Somehow, Mariah Carey and her scepter of annoyance escaped our list this week, though we really don't understand what show she's watching when she thinks saving Devin is an idea with any merit.
Anastasia ("The Real World: Portland")
Welcome to Portland, you delusional girl. Clearly, Anastasia has never seen a reality show before, particularly one that airs on MTV. She is constantly outraged by the way the guys in the house objectify women (all of whom, including Anastasia, are running around in tiny bikinis) by ranking their butts or by bringing home skanky girls. It's going to be a long season if she's just going to be indignant all the time.
Adrienne ("Real Housewives of Beverly Hills")
She showed up at Lisa's anniversary/housewarming, didn't talk to the hosts, sat in the corner with her friends to complain about her crumbling marriage, and then left bitching that Lisa and Ken didn't properly greet her. Gee, when you've been so nice to them for so many months? Also, she didn't even have the guts to show up at the reunion to defend her actions all season, and will be off the show for good. Don't let the door hit ya on the way out.
Watch the ladies react to Adrienne's absence on the "RHOBH" reunion:
Kailyn ("Teen Mom 2")
She got fed up with her live-in boyfriend having his giant dog (along with her giant dog) in the house when they had guests (with a small baby) over. She screamed at him in front of everyone and then grabbed his face and physically shoved him. She seemed so surprised when he decided to pack up and leave... though it was too quickly forgiven, if you ask us.
Layana ("Project Runway")
When will people stop being so mean to poor Daniel? This week, the super-entitled Layana steamrolled all over him and his ideas, and bitched about pretty much everything. Her most horrible act this week (aside from crying when Tim Gunn dared to give her a harsh critique) was trying to blame Daniel for not giving her credit for the look that he made. You can't have it all, Layana.

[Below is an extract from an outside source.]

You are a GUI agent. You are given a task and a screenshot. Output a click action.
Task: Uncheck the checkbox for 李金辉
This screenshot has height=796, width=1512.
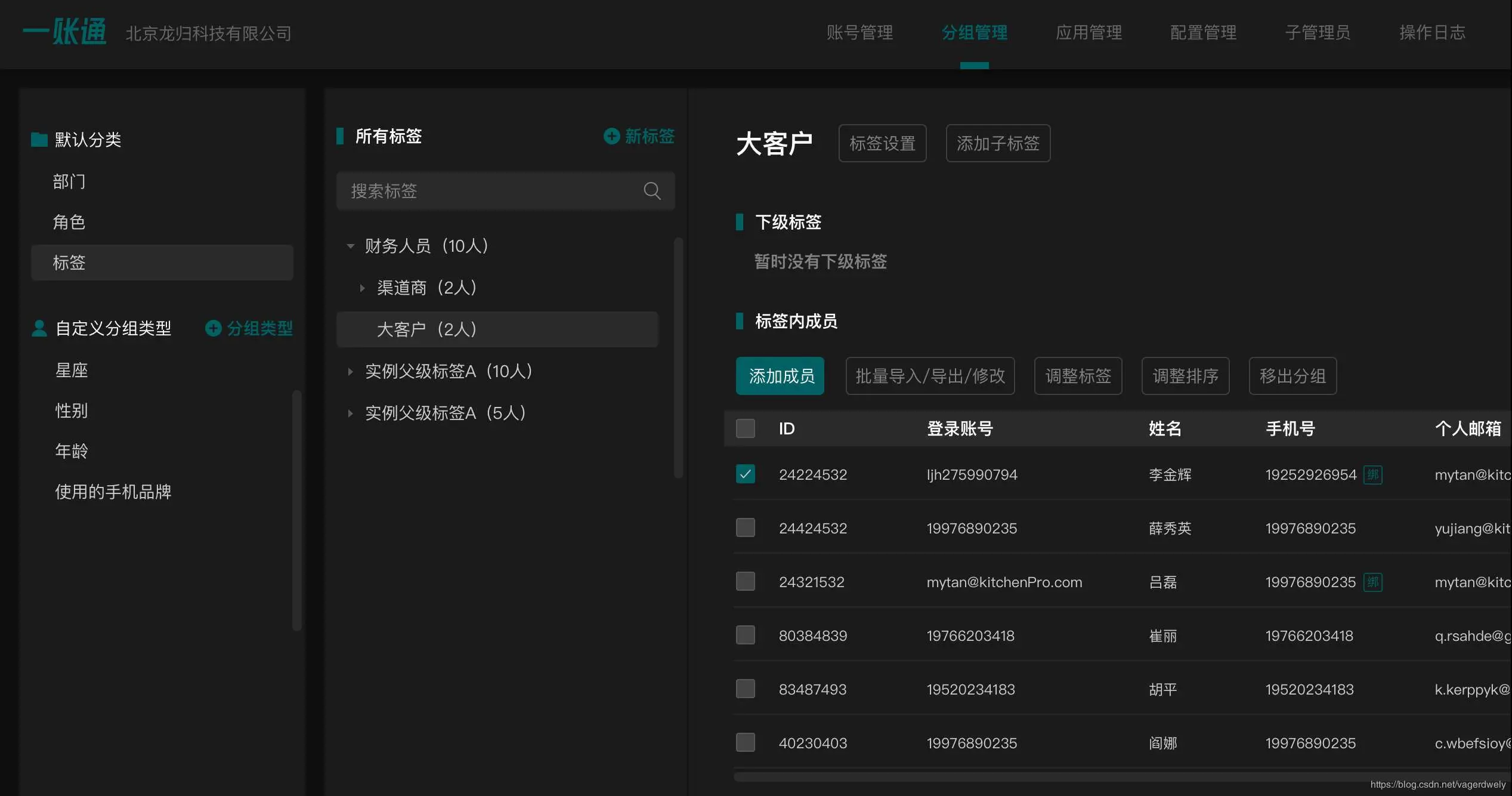coord(746,474)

Max and Katie ("The Amazing Race")
Him for talking about how much sex he and his new bride were going to have in Africa (thankfully, the actual act happened off-camera) and for repeating the phrase "Big hair, big brain" over and over like he's trying to make "fetch" happen or something. Her because she didn't use her big brain before complaining about how bad the bushmen smelled when they were in her car. Ugly -- and annoying -- Americans, indeed.
Being physically violent to your domestic partner will always get you a win when it comes to our heinous list.